# How can I run an old CD ROM on a newer Mac?



## mtsilverman

I've got an educational kid's game on a CDROM that only works on Mac OS 7.0-9.2, OS X Classic Mode, but my computer is Mac OS X Version 10.7.4. Is there a program I can download or something to get this old CD to work?:facepalm:


----------



## cl-scott

Not really no. It's not just a matter of emulating the old OS, OS Classic ran on PowerPC CPUs, you have an Intel x86 CPU, so that just adds one more layer of complexity to things.

If you have the space, and aren't adverse to spending a little money, you might check ebay for someone who has an old Mac that's running a version of OS Classic. I'd guess there are a few people looking to offload those things in a hurry, and might let you have it for next to nothing.


----------



## defriend

if you have an older OS disk you can try downgrading your OS from that. (I have snow leopard to, but I never found a game that needs me to downgrade.)


----------



## cl-scott

defriend said:


> if you have an older OS disk you can try downgrading your OS from that. (I have snow leopard to, but I never found a game that needs me to downgrade.)

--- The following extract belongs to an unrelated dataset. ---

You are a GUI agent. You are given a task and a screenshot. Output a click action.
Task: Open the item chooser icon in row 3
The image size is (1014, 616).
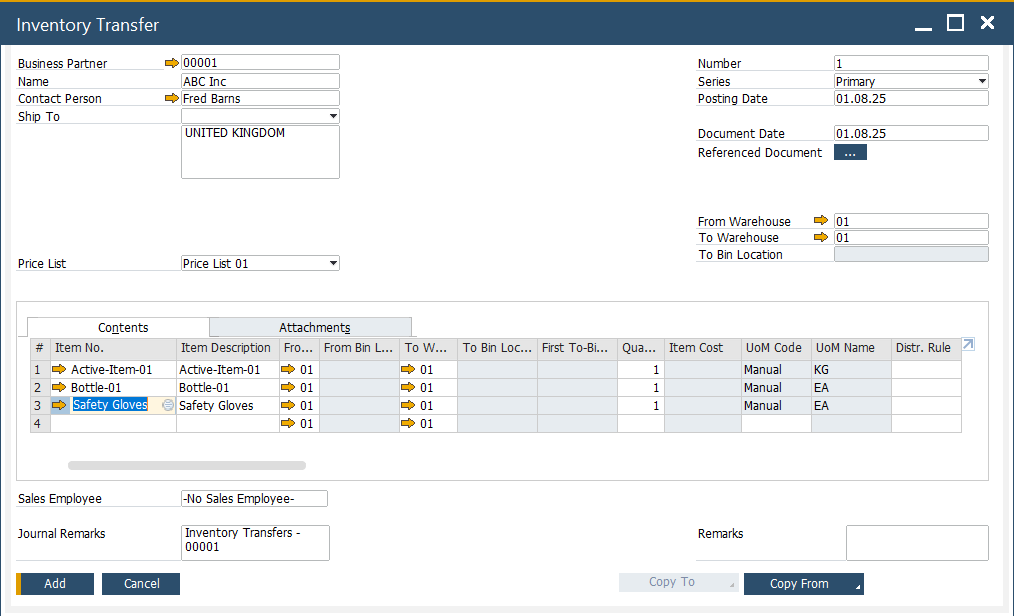point(167,406)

That still wouldn't allow you to get around the fact that OS 7-9 ran on PowerPC CPUs, and OS X has been Intel x86 only since 10.6... Or the fact that with Macs, all the hardware support is baked into the OS, so even if you overcame the CPU issue, you'd hit a brick wall with hardware support.


----------



## A1tecice

There are some Emulators that will allow you to use you're Intel. Never used one before though


----------



## sinclair_tm

Use Basilisk II to do it. I haven't used it for almost a decade, but when I did use it, it worked great on Windows 98. I even had it talking to real 68K Macs. It's well supported and have a large community, so you should be able to find help getting it going from the support sites listed (since we can't help too much here at TFS).


----------